#### TASK GOAL:
Rewrite the lines of the listing starting at the one containing "Screen dimensions: 774x711" and ending at the end of the listing, changing "tab" to "panel" and keeping everything else the same. Leave the pictures out of your answer.

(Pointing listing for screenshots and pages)
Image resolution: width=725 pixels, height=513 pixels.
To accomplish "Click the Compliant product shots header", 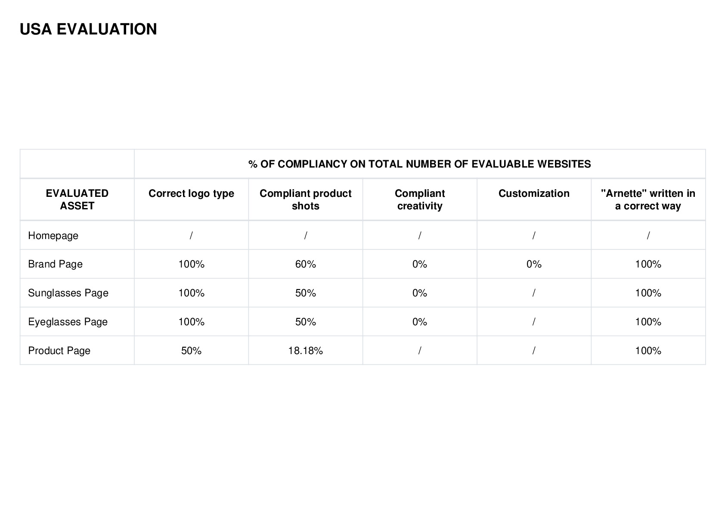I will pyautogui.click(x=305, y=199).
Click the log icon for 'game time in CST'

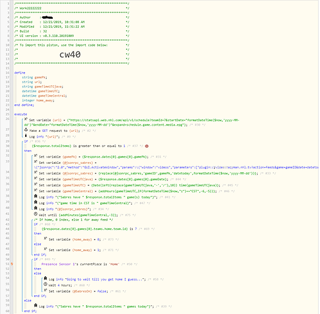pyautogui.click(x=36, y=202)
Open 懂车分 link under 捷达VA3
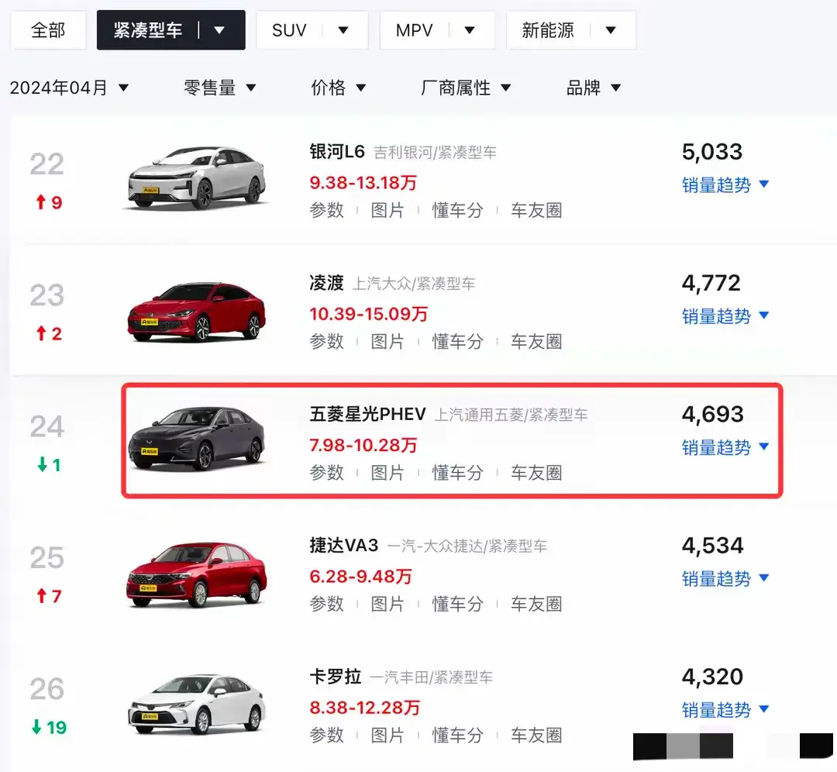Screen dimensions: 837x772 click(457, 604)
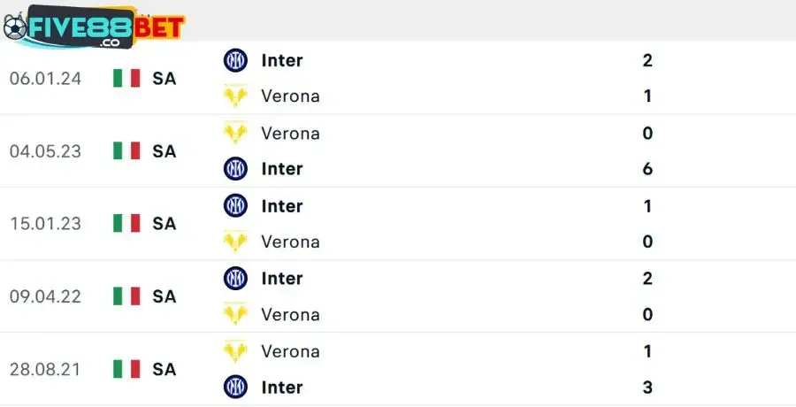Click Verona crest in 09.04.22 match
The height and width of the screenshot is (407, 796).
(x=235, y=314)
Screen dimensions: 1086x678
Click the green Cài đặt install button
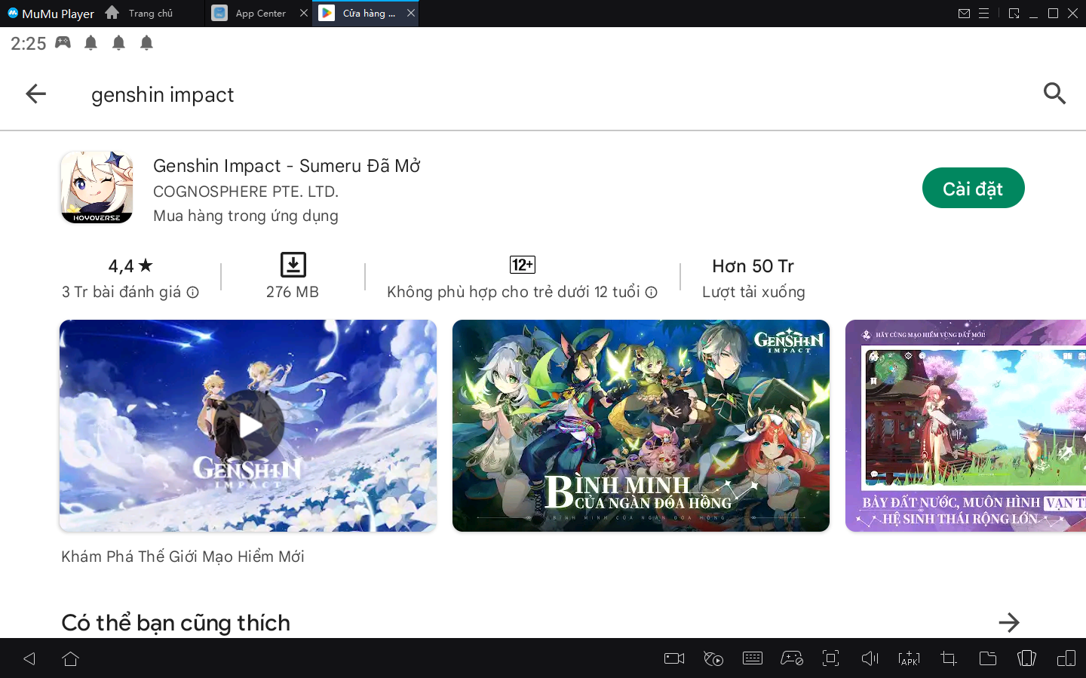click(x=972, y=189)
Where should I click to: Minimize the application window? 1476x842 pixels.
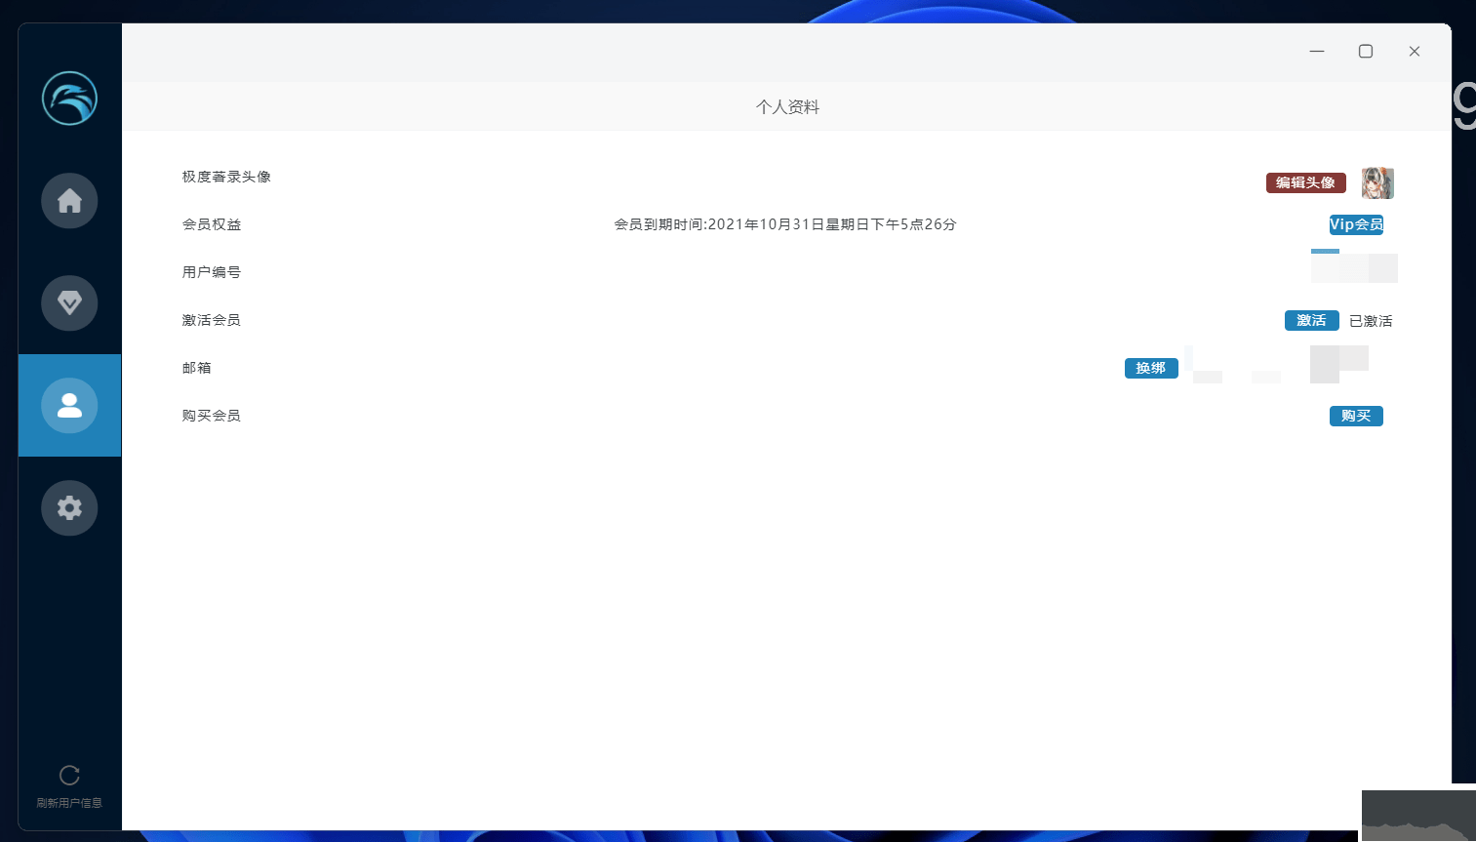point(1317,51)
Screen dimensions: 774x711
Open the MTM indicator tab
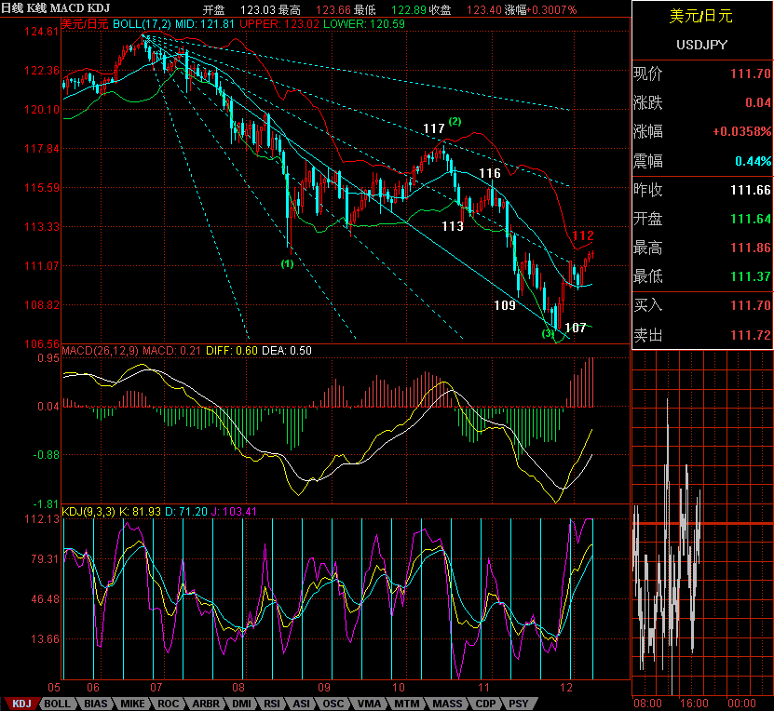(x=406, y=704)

#### EXPECTED ANSWER:
Screen dimensions: 774x711
Open the MTM indicator panel
(x=406, y=704)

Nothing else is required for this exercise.